Alinta Energy has sued the former contractors for its Wagerup big battery project in Western Australia, over missing components of the delayed $182 million project.
The energy giant, which owns the Loy Yang B coal fired power station, and has started work on Reeves Plains, one of the biggest battery projects in South Australia, has launched legal proceedings in the Supreme Court in Perth against China-based Shanghai Electric Power Deisgn Institute and the Perth-based Sunterra Energy.
According to reports in The West Australian newspaper and BusinessNews, Alinta is seeking $110 million of missing equipment, including cables, battery units and inverters that it says are being withheld by the two former contractors.
Alinta declined to comment on the reports, but noted that it ended the contracts with Shanghai Electric Power Design Institute Sunterra in September, and awarded a $50 million contract to ASX-listed GenusPlus Group to finish the job.
“We remain focused on achieving the most timely and effective path forward for completion of the facility, and have already commenced work with locally based contractor GenusPlus Group,” it said at the time.
The 100 MW, 200 MWh battery Wagerup began construction in late 2023 and was originally supposed to start commissioning in late 2024 and to be completed by early this year.
Like other big batteries in Western Australia, it was due on October 1 to start a “solar soaker” contract with the Australian Energy Market Operator to store excess rooftop solar output in the middle of the day and feed it back into the grid in the evening.
Alinta built its first big battery on the remote Pilbara grid, next to the Mt Newman gas fired power station that supplies some of the biggest iron ore mines in the north of the state.
That battery, sized at 30 MW and 11 MWh, was the first of its kind and designed only to allow Alinta to switch off backup gas generators at Mt Newman, but the company said it paid for itself in just four years.
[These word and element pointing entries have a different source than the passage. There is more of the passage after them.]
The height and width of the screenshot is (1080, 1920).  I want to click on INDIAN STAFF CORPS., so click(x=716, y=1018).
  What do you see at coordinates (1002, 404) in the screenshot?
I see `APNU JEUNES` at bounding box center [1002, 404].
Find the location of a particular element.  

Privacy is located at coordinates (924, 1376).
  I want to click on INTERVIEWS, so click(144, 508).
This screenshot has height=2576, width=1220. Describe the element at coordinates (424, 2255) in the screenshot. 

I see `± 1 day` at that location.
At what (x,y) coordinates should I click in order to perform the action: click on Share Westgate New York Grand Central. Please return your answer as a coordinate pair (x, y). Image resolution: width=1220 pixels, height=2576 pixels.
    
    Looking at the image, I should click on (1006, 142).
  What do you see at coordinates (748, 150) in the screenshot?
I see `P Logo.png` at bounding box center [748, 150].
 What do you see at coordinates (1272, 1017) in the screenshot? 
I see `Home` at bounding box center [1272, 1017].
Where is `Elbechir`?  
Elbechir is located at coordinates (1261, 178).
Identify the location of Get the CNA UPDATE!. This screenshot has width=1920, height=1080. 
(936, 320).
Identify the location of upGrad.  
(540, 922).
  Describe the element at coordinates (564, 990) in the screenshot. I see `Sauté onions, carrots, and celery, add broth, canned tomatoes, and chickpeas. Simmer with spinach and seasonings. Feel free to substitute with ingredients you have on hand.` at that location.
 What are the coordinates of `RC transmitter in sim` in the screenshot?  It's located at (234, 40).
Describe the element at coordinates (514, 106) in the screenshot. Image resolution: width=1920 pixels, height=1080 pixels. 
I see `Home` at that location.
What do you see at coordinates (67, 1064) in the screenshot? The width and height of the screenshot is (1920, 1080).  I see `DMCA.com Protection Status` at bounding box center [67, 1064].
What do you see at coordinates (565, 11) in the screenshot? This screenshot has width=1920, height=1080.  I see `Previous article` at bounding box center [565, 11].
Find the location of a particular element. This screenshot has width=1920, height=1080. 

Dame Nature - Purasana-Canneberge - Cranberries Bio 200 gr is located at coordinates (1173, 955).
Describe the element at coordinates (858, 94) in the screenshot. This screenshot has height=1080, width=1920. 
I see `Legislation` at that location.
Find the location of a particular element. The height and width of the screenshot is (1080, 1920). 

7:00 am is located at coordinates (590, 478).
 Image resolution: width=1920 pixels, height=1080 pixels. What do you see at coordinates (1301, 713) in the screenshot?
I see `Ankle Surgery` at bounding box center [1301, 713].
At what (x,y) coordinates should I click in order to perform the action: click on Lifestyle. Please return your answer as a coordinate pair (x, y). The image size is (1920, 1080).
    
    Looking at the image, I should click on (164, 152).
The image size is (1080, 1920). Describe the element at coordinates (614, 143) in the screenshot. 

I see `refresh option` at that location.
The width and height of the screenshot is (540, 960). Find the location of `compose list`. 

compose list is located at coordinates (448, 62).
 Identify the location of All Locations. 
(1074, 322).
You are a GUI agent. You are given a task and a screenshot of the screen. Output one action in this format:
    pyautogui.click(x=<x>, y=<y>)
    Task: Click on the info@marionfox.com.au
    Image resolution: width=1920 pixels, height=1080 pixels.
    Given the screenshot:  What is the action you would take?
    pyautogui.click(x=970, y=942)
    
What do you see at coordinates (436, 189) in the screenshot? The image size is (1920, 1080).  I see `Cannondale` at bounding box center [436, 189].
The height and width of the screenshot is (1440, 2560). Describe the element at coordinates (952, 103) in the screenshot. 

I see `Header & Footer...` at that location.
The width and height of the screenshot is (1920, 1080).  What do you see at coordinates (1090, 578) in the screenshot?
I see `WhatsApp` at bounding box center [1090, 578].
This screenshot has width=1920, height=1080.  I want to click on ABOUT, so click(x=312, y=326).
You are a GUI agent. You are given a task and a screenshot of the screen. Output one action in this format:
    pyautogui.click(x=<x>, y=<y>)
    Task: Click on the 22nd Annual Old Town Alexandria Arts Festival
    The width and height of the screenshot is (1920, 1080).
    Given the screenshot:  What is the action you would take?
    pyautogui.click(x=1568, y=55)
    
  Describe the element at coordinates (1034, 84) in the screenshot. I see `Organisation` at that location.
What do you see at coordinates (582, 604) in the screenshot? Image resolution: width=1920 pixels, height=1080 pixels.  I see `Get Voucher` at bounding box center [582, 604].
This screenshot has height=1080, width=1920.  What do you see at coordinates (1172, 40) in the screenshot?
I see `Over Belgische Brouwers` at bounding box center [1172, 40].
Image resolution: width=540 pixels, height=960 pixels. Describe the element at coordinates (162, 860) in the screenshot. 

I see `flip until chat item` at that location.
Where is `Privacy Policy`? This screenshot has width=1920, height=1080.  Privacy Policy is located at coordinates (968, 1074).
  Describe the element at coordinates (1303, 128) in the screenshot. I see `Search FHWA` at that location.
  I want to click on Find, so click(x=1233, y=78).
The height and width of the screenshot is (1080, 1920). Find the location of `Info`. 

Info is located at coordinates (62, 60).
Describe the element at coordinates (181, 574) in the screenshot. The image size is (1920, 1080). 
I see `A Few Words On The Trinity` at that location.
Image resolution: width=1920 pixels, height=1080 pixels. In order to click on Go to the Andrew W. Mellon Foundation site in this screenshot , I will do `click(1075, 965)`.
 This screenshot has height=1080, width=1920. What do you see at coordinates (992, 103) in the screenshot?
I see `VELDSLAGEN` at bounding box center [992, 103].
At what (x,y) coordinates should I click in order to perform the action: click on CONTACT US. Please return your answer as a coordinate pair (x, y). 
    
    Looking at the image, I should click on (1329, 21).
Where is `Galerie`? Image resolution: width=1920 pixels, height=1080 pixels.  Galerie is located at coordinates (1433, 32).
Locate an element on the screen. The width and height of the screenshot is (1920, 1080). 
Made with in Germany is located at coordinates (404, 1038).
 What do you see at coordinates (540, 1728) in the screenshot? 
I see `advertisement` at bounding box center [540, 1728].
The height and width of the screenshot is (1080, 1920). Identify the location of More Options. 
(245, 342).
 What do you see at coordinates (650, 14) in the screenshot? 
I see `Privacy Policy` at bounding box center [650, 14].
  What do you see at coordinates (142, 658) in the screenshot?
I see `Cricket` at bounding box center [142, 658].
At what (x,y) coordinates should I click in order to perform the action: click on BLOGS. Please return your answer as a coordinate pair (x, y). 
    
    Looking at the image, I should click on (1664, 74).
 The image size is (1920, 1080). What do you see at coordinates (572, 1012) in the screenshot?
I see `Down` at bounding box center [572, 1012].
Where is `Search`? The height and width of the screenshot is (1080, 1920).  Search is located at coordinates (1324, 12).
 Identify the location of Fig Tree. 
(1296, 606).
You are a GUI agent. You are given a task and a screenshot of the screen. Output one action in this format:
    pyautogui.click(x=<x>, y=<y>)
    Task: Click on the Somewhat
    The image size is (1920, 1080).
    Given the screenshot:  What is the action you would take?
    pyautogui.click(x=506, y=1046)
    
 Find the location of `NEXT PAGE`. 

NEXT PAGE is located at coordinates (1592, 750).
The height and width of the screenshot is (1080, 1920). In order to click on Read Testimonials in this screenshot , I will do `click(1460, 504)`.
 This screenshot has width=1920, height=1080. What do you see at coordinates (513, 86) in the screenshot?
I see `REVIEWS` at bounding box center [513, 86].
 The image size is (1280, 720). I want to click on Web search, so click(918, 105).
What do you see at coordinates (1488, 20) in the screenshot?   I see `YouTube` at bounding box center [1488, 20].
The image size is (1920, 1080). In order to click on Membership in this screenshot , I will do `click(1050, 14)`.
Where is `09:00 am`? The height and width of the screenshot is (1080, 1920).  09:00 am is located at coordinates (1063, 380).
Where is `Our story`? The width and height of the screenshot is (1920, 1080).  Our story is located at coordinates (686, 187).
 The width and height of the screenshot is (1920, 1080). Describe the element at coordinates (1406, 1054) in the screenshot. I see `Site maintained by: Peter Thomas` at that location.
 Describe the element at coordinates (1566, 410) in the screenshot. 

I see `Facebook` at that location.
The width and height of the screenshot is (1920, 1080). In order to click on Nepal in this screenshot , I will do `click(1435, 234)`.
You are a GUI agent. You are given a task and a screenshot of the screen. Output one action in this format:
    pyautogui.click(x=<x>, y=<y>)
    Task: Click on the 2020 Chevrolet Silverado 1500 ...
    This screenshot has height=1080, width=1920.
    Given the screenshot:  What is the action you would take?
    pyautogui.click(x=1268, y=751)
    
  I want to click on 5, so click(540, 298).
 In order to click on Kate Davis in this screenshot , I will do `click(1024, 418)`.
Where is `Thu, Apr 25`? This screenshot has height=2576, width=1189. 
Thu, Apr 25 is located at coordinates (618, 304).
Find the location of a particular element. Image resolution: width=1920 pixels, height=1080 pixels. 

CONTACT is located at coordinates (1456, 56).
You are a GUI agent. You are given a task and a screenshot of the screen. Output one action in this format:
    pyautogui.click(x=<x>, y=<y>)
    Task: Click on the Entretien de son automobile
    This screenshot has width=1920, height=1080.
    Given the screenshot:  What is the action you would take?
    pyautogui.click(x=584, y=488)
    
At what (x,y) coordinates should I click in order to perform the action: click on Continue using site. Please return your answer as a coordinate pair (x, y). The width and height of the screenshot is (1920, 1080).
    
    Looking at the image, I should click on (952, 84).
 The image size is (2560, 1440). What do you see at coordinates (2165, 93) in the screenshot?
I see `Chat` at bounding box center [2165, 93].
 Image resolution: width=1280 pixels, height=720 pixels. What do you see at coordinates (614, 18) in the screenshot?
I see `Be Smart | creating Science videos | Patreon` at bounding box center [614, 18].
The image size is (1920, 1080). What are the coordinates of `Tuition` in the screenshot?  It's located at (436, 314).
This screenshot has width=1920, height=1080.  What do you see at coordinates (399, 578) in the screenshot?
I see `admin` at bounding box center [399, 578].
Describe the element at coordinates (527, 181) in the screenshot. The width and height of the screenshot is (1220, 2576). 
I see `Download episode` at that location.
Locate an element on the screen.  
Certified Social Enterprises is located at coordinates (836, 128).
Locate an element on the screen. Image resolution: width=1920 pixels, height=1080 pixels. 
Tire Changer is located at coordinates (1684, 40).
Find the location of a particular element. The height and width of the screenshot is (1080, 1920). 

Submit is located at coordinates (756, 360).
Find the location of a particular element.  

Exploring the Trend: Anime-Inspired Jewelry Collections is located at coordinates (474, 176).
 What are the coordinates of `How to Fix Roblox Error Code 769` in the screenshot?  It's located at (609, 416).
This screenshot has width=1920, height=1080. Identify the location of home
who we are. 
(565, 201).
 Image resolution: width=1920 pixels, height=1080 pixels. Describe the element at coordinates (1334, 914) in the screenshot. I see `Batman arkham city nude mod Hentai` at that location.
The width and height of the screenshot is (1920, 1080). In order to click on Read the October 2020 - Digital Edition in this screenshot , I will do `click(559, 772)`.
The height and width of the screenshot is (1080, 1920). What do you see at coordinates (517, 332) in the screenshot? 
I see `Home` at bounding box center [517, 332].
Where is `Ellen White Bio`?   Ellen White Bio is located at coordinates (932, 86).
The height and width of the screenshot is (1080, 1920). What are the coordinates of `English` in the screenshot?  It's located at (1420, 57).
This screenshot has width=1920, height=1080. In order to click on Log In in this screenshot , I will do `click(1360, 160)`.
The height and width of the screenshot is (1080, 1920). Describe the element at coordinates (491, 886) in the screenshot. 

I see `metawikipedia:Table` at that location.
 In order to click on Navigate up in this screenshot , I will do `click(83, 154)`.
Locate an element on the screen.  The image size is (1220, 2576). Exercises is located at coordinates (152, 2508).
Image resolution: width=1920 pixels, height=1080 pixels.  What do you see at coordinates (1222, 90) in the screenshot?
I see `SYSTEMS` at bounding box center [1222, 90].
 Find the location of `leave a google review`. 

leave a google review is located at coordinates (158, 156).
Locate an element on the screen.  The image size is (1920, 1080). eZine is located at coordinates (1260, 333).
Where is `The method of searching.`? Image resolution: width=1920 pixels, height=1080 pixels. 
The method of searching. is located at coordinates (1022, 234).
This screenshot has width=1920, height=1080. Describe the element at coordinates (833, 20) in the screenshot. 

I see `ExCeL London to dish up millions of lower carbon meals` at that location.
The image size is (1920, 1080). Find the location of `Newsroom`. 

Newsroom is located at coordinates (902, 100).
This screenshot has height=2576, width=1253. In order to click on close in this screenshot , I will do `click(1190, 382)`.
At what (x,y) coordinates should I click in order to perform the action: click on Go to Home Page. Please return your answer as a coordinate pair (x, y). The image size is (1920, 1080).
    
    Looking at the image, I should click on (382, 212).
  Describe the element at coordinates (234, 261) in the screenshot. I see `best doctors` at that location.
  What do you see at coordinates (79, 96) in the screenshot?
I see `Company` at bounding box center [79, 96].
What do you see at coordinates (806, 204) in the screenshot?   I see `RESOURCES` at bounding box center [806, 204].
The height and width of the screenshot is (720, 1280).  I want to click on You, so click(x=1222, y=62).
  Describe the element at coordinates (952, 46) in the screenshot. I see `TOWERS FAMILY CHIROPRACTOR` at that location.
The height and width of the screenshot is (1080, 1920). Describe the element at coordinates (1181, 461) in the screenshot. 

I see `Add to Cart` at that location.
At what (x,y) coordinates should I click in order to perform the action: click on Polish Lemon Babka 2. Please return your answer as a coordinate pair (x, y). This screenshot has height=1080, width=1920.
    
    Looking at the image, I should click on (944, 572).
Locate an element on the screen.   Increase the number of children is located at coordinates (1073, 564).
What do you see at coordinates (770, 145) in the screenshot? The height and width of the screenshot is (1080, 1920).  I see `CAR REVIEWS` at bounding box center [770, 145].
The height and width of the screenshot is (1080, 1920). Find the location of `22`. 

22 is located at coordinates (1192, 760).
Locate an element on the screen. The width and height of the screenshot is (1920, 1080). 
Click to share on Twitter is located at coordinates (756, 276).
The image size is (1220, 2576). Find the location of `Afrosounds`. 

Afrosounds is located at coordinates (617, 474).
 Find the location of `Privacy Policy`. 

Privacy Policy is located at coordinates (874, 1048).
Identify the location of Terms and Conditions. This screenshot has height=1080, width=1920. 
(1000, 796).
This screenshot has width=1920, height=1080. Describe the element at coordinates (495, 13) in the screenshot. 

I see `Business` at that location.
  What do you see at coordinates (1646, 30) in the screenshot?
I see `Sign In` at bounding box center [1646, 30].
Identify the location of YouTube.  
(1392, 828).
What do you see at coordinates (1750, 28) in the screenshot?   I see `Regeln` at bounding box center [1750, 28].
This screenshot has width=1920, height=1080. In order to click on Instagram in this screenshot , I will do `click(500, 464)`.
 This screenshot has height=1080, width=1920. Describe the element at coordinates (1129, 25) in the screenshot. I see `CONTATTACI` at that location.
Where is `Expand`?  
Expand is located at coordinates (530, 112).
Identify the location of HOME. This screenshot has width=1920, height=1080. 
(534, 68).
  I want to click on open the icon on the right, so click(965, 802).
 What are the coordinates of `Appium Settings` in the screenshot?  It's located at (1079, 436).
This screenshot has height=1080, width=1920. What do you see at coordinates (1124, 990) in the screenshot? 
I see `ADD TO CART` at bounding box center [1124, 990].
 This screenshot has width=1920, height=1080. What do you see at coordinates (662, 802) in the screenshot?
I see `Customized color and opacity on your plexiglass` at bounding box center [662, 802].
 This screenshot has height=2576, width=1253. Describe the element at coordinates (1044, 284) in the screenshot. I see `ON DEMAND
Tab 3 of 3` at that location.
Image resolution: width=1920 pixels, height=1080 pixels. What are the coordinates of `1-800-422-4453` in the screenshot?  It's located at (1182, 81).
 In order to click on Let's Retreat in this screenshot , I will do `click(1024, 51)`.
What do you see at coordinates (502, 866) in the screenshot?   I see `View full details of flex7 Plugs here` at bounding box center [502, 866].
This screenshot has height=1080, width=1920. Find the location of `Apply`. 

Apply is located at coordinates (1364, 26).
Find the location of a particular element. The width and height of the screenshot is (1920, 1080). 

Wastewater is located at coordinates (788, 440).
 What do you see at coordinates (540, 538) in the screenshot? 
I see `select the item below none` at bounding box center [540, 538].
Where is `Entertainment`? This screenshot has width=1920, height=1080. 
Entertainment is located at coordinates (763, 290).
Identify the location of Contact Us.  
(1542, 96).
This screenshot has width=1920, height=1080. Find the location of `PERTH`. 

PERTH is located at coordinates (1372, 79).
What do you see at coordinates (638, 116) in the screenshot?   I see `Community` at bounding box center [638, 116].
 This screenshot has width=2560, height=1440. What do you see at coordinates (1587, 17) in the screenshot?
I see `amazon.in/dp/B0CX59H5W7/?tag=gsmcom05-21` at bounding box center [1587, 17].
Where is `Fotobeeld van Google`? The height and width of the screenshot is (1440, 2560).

That business has since been sold to APA.
The Reeves Plains project, initially sized at 250 MW and 1,000 MWh, is due to be completed in 2028, and is being built by GenusPlus with batteries provided by China’s CATL, which also feature in the Kwinana and Collie batteries in Western Australia, and the Supernode battery in Queensland, destined to be the country’s biggest.
See: Australia’s 10 biggest battery storage projects – and what they are paid to do
The Reeves Plains project recently secured an underwriting agreement under the federal government’s Capacity Investment Scheme. It proposes a second stage of the same dimensions and Alinta announced last year that it planned to build a bigger second stage battery at Wagerup, due for completion in late 2027.